───── Entries shown

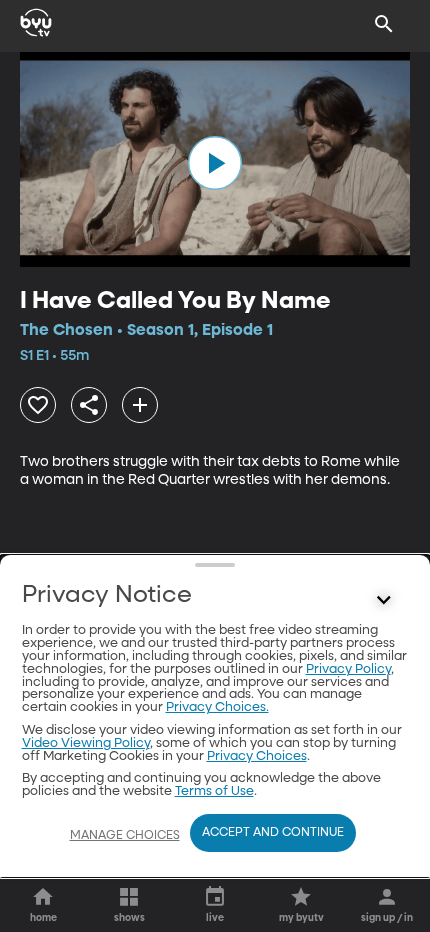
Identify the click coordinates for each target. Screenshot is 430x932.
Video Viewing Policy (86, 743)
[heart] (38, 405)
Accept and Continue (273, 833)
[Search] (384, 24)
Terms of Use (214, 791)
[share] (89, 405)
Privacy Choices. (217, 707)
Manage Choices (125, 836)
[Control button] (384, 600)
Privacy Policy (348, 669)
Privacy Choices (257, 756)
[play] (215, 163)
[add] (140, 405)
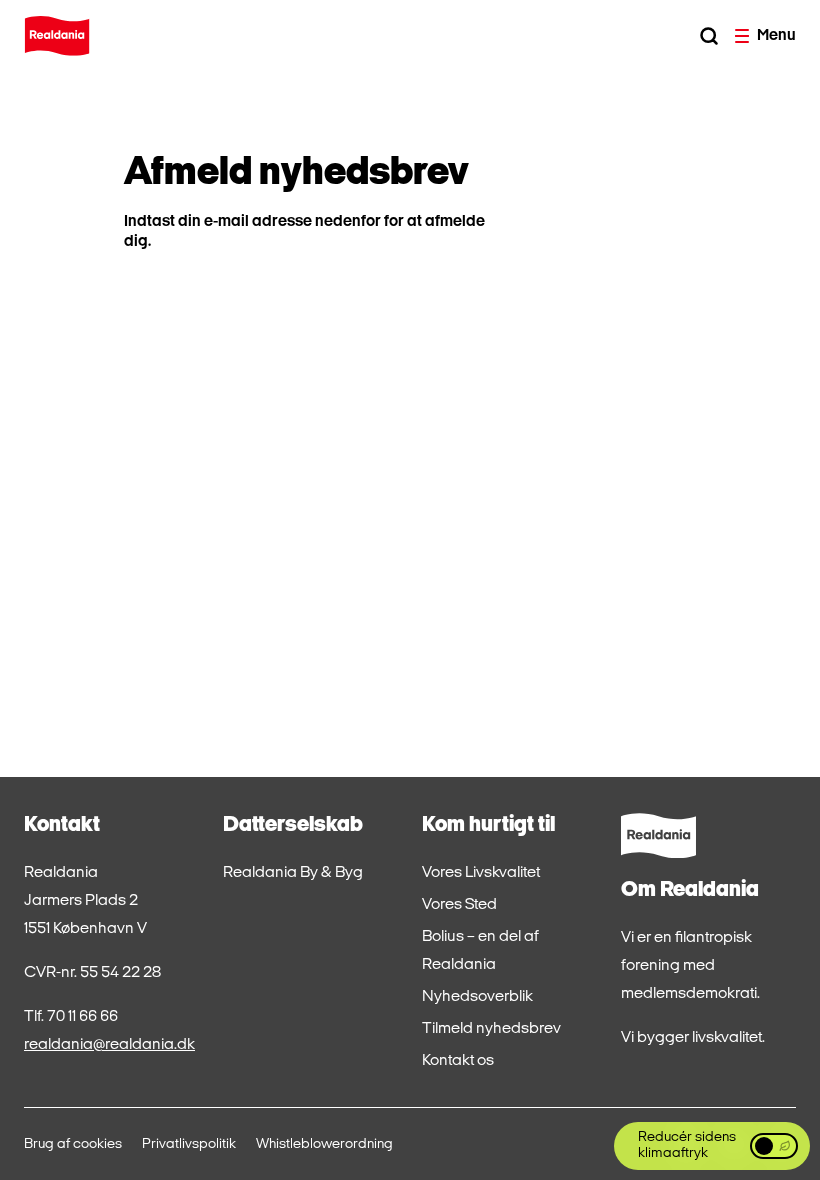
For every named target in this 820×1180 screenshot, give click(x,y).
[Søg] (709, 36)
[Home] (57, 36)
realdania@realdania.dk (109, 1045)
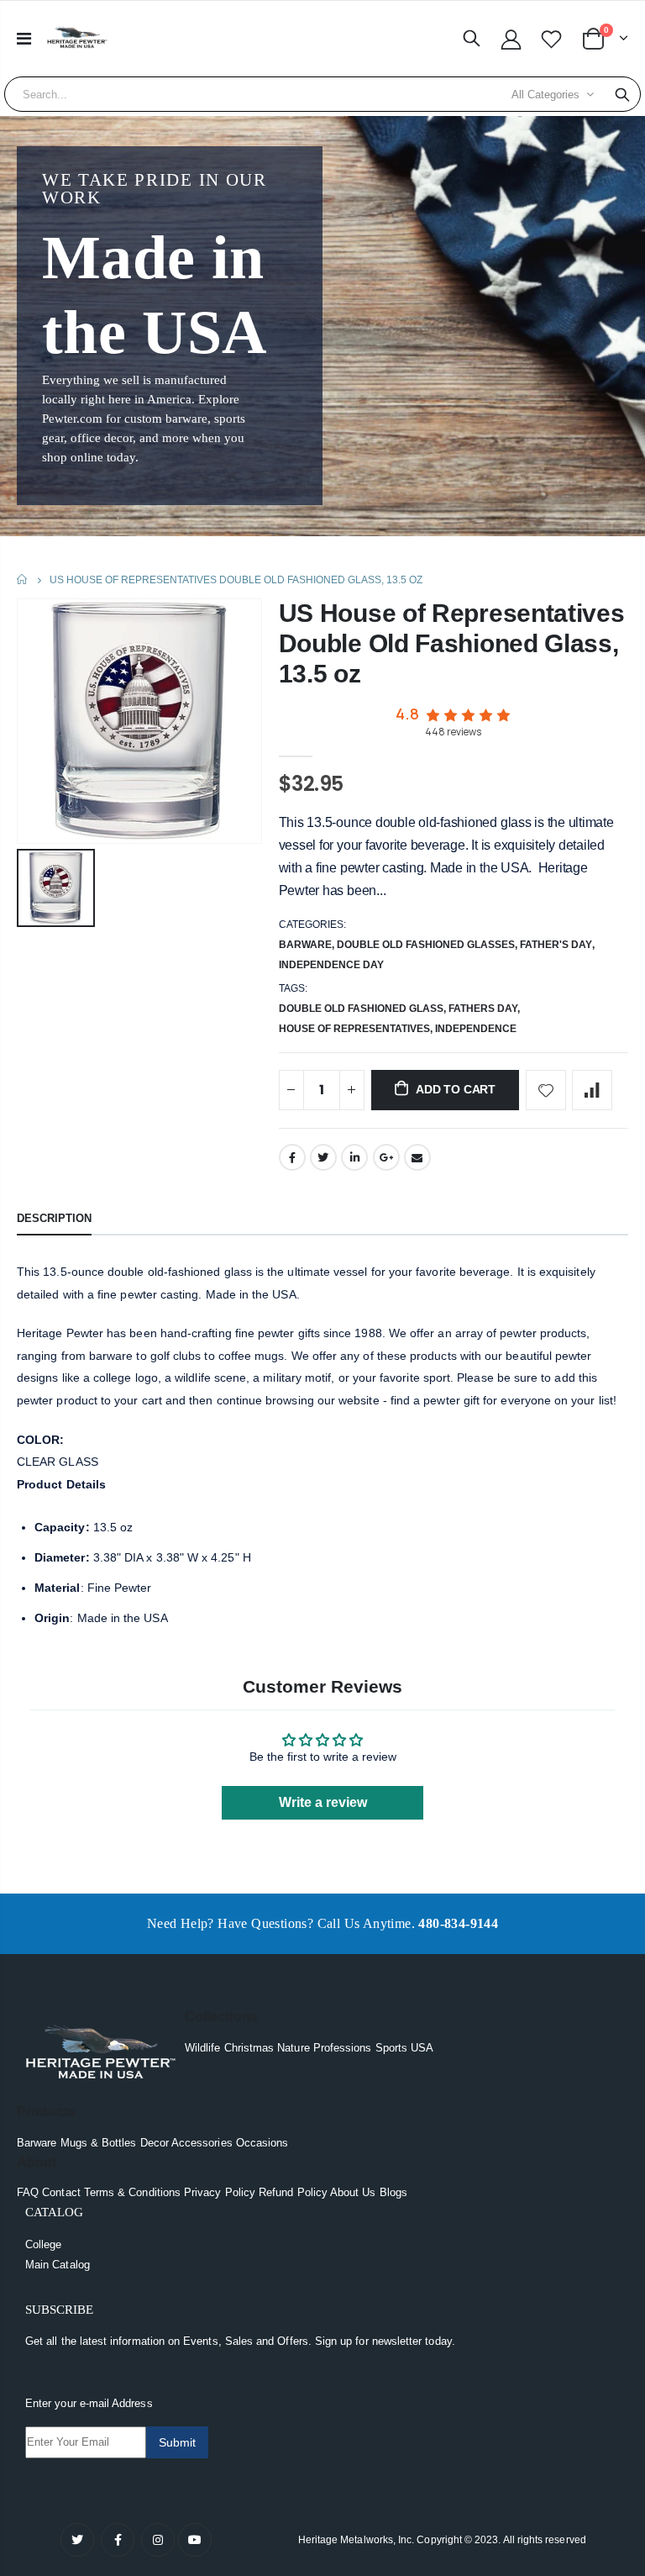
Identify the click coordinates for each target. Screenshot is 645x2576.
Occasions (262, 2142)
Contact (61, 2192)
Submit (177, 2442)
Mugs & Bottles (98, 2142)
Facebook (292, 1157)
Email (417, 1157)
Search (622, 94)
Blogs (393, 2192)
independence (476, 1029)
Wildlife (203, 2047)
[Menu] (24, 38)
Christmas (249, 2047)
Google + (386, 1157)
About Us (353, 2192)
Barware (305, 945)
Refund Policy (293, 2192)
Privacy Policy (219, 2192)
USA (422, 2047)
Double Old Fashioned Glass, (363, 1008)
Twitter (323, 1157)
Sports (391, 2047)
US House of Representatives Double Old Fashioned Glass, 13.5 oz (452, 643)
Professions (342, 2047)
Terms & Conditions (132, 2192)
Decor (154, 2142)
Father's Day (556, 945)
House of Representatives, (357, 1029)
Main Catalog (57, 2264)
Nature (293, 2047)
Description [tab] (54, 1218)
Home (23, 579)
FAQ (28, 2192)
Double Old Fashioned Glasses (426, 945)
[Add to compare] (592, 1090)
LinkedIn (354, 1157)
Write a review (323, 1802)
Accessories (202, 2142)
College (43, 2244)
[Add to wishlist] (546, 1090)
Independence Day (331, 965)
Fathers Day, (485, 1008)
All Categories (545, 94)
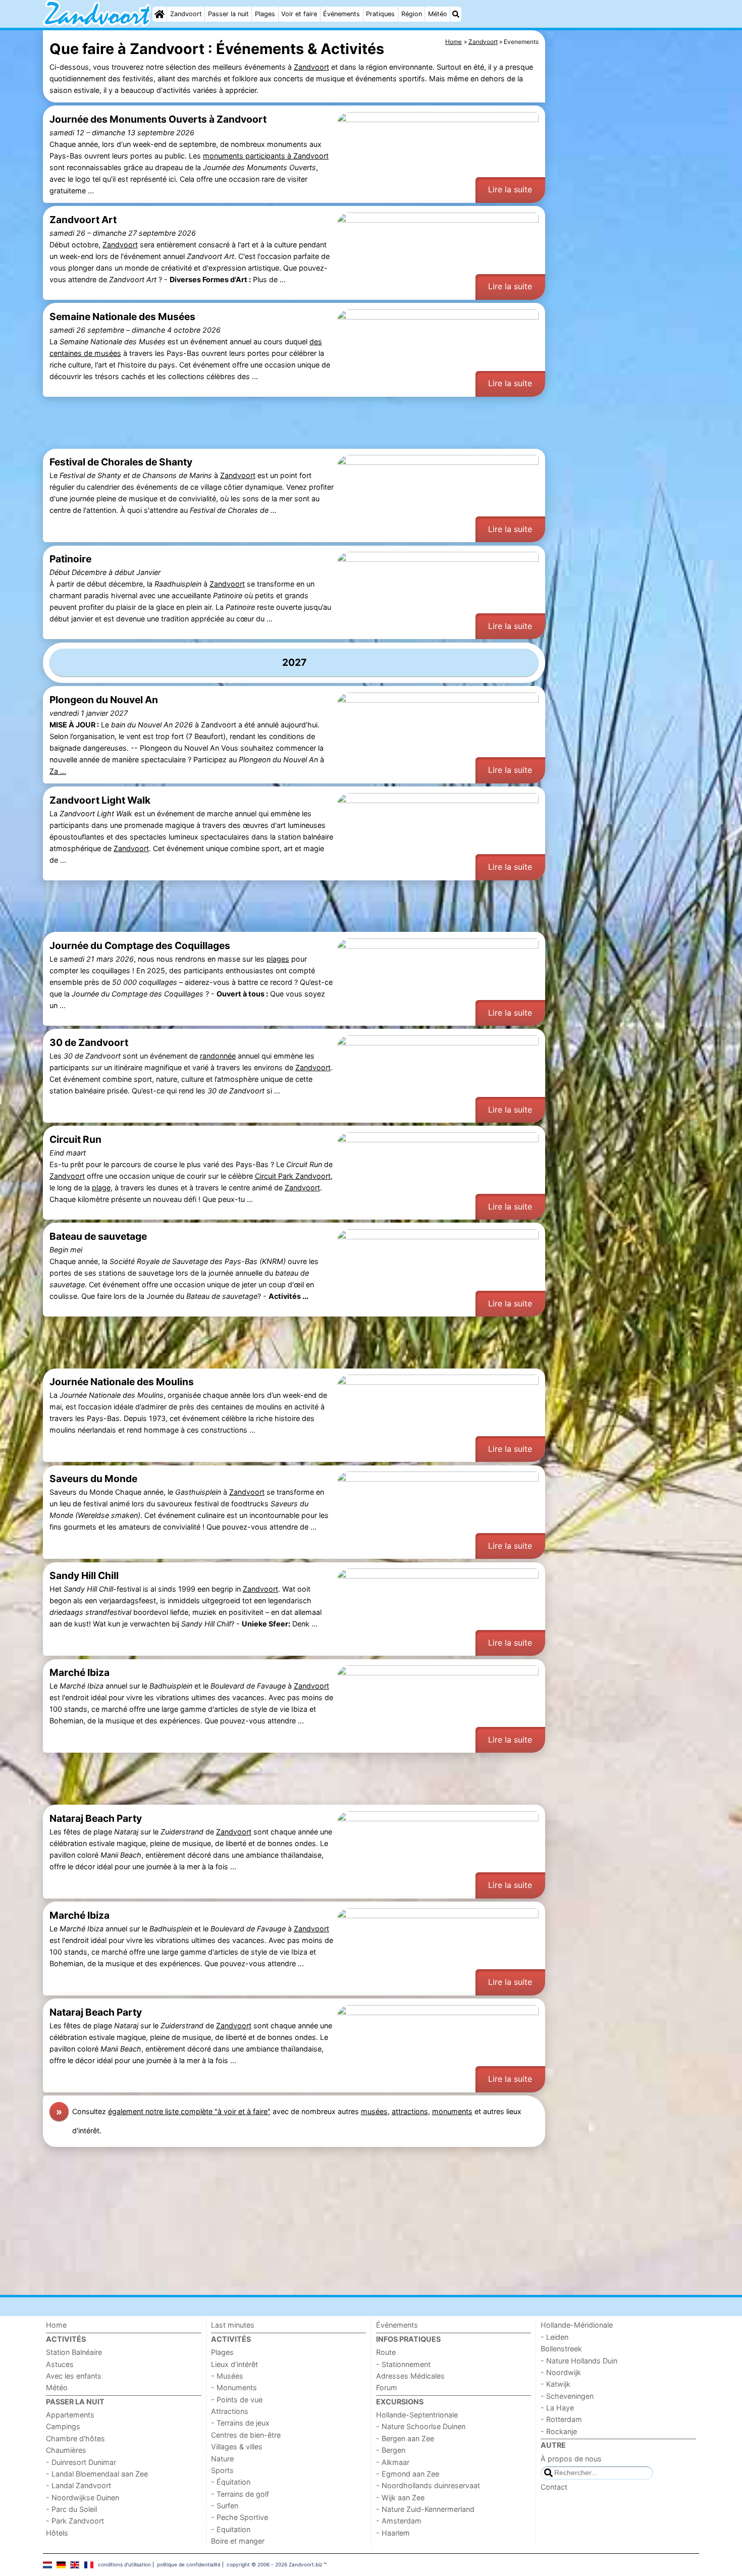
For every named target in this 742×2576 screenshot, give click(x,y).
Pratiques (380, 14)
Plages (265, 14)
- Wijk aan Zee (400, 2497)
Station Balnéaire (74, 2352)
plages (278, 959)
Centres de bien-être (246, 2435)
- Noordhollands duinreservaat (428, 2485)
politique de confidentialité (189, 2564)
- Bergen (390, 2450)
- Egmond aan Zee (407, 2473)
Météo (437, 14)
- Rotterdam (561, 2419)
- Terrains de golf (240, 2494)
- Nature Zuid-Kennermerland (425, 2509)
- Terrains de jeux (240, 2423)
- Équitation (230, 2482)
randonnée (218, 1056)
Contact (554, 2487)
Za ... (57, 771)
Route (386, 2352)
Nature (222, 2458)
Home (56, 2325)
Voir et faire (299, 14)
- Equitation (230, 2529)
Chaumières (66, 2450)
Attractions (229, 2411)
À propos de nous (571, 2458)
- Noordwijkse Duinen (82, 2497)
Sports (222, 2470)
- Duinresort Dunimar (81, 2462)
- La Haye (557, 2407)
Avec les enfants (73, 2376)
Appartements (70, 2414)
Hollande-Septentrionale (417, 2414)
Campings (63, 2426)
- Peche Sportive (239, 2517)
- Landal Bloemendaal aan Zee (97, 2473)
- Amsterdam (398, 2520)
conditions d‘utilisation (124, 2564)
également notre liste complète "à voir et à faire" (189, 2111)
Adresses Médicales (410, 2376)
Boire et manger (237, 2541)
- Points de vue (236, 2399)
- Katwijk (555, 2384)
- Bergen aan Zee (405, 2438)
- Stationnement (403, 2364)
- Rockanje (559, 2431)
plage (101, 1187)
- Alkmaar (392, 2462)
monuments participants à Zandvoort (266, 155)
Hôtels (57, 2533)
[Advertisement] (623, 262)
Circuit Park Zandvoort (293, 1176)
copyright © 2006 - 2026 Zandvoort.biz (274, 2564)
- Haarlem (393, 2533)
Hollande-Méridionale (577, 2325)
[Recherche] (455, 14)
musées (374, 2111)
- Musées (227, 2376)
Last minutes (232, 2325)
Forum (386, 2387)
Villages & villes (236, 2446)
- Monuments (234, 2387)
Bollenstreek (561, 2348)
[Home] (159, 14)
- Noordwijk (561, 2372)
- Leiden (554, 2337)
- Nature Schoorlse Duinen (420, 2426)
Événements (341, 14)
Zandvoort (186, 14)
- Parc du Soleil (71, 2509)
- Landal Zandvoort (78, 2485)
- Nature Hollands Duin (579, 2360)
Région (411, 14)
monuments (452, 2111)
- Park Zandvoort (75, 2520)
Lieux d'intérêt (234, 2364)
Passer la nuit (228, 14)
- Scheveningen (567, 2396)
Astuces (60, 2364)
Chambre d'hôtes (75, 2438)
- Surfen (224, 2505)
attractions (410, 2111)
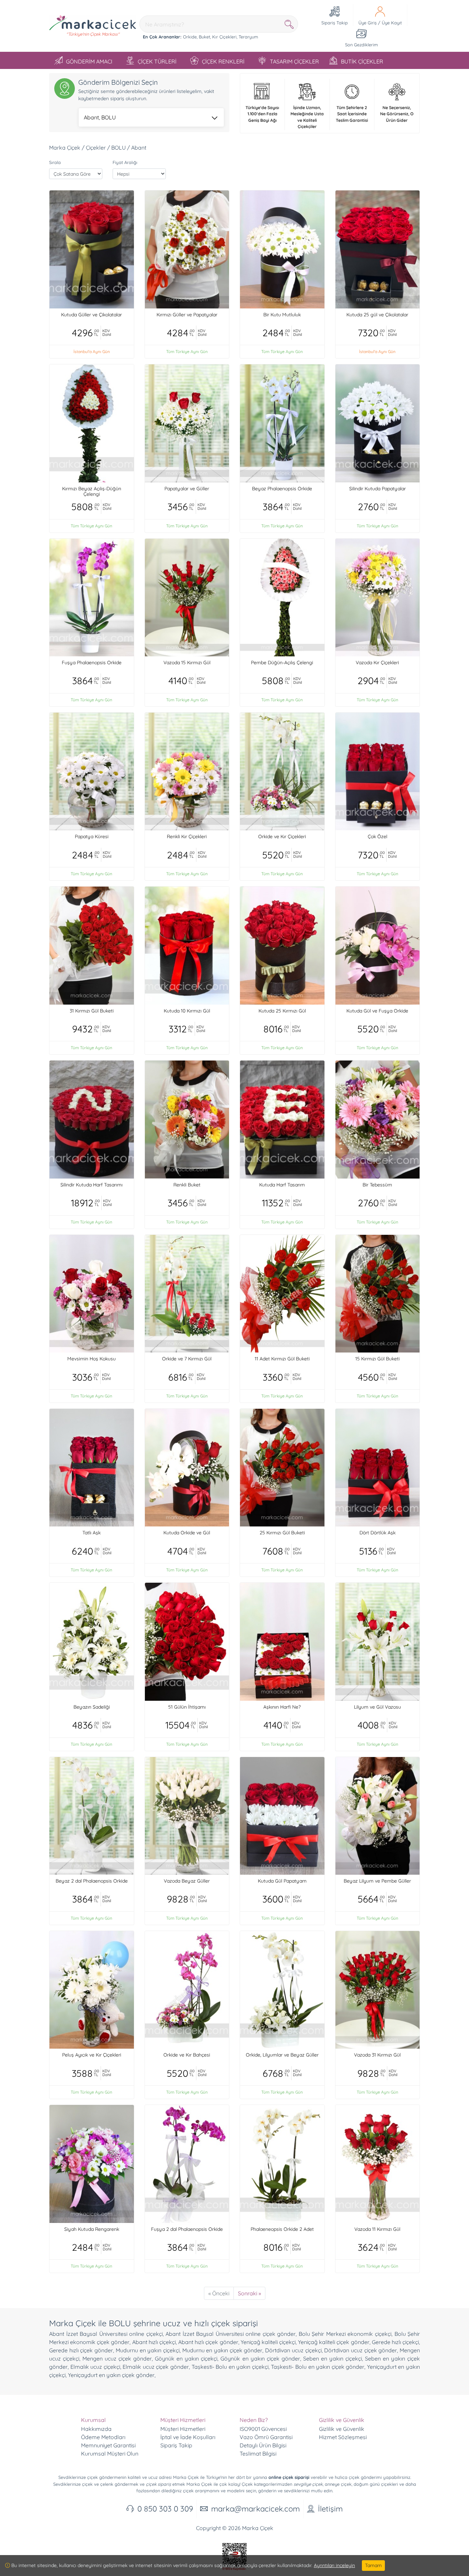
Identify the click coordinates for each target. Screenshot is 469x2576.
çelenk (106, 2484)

──────────

[Assigned task]
Repeat, exactly and in full, each line from the start of the data to the line that contains "Manage Choices (125, 836)". Pictures do not go in.

[Answer box]
Identify the click coordinates for each target. Screenshot is 430x932.
Video Viewing Policy (86, 743)
[heart] (38, 405)
Accept and Continue (273, 833)
[Search] (384, 24)
Terms of Use (214, 791)
[share] (89, 405)
Privacy Choices. (217, 707)
Manage Choices (125, 836)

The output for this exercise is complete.